Agency Executives Come Together To Launch Peace Brief

Top industry executives are collaborating on Peace Brief, a call-to-action to reduce the numbers of both the unarmed U.S. citizens who have been killed by the police and the police officers who themselves have been killed in the line of duty. The group notes that there have been 844 deaths of unarmed individuals by the police and that 51 members of the police have died while on duty.

Speaking before an audience at the annual Advertising Week in New York conference, Keith Cartwright, executive creative director, Butler, Shine, Stern & Partners; Geoff Edwards, creative executive, CAA; Jayanta Jenkins, global group creative director, Twitter; and Jimmy Smith, chairman, CEO and COO of Amusement Park Entertainment outlined opportunities for individuals, business and universities to participate in the mission.



“Our objectives are as diverse as raising money for a foundation, helping pass legislation, bringing awareness to a cause or creating a peace-based technology in service of ending the cycle of violence and fear cased by racial bias and injustice," says Cartwright.

A text served as their call-to-action. Cartwright sent a message to his friends saying “We need to come together. And say something." The four men met that Saturday morning where they sat down together for the first time despite knowing each other for years.

They discussed their shared experiences growing up as black males, the racism encountered along the way and the opportunity they had as a group together to bring about change that was inclusive and impactful. This conversation then led to them launching Saturday Morning, the overarching umbrella that seeks to engage individuals from across America in creating inclusive solutions to address continued issues of racial inequality and reducing violence. 

“The community spirit of cooperation and trust is broken,” says Edwards. “This is a call to action to find solutions through all forms of communication to impact these statistics.”

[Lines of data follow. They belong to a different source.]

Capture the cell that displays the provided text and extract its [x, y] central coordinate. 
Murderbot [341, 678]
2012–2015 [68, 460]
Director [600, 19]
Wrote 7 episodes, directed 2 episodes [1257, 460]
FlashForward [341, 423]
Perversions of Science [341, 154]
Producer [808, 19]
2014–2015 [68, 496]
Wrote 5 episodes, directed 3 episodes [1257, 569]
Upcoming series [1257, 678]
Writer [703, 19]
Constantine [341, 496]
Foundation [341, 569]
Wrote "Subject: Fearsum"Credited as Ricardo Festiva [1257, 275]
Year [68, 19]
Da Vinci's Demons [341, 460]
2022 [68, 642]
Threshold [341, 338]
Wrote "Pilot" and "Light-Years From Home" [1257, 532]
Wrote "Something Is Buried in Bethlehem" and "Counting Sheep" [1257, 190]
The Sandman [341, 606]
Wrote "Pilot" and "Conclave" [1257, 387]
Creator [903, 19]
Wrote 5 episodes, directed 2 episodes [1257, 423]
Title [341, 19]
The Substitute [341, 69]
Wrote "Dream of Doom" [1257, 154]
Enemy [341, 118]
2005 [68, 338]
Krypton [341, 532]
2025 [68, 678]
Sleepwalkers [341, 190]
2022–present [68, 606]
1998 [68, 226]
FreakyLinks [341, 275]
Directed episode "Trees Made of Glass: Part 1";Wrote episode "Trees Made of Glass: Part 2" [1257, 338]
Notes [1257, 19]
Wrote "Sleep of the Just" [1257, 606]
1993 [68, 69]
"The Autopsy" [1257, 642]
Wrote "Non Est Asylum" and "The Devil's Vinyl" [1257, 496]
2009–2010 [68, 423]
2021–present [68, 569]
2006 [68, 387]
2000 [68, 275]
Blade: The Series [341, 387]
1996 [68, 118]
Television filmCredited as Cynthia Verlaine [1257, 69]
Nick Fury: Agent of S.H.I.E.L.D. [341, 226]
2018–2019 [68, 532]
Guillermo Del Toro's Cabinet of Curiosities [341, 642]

However, they made clear that they are not an agency that will solve the business problems of others. Its mission is specifically to bring solutions to its brief though all means. In addition to individuals, businesses and brands, It hopes to work closely with universities to make the Peace Brief a part of the curriculum of applicable fields of study that could include art and design, law, communications, engineering and others.

They plan on using their respective skills to launch The Peace Brief which will call on the industry and the general public to use their voices for positive change. 

The group says it will share the Brief with artists, fashion designers, film makers, musicians, community organizers, writers, developers and those in creative fields who can create their own content that Saturday Morning will then curate and showcase across multiple channels.